Supreme Court stays Maharashtra Government’s order on 10% reservation to the Economically Weaker Section (EWS) category students in PG medical admissions this year in the state. pic.twitter.com/hMjeDgLyoF
— ANI (@ANI) May 30, 2019
Earlier, Governor Vidyasagar Rao approved 16 per cent reservation for the Maratha community in admissions for postgraduate medical courses. In top colleges, medical streams such as orthopaedics, psychiatry and gynaecology now have less than a dozen seats for open category applicants.
Top colleges such as Seth GS Medical College (KEM) have only 31 of 126 postgraduate seats left for open category students. A stream like gynaecology now has two available seats for open category in JJ Hospital — KEM has three and Sion hospital, two.

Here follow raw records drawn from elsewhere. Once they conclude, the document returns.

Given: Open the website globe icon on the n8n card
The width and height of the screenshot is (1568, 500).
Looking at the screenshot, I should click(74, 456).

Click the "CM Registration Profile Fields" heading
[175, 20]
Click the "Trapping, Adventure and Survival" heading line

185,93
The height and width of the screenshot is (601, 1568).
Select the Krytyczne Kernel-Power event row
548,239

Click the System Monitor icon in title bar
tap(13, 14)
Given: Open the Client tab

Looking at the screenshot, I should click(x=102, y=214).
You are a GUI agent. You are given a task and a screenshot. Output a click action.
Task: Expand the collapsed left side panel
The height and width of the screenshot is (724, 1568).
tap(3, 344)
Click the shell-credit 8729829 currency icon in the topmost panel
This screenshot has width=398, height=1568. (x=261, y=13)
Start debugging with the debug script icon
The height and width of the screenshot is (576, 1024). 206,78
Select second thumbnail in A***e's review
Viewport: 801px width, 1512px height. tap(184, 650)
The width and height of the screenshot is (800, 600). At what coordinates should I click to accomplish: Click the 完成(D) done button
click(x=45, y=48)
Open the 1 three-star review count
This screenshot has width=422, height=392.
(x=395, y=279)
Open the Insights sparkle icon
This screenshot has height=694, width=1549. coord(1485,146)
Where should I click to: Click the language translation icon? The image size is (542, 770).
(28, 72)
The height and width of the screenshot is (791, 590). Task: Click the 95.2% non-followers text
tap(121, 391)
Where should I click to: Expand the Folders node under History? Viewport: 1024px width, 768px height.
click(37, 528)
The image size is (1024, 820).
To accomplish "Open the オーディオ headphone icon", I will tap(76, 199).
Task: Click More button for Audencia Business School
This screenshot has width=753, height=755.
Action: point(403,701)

Around 2,000 open category aspirants have been protesting against the state government’s decision to implement 16 per cent reservation for social and educationally backward castes (SEBC) and 10 per cent for economically weaker sections (EWS). They said it did not add more seats before implementing reservation, jeopardising hundreds of careers. “We will approach the SC against the state’s decision,” said MBBS graduate Shraddha Subramanian.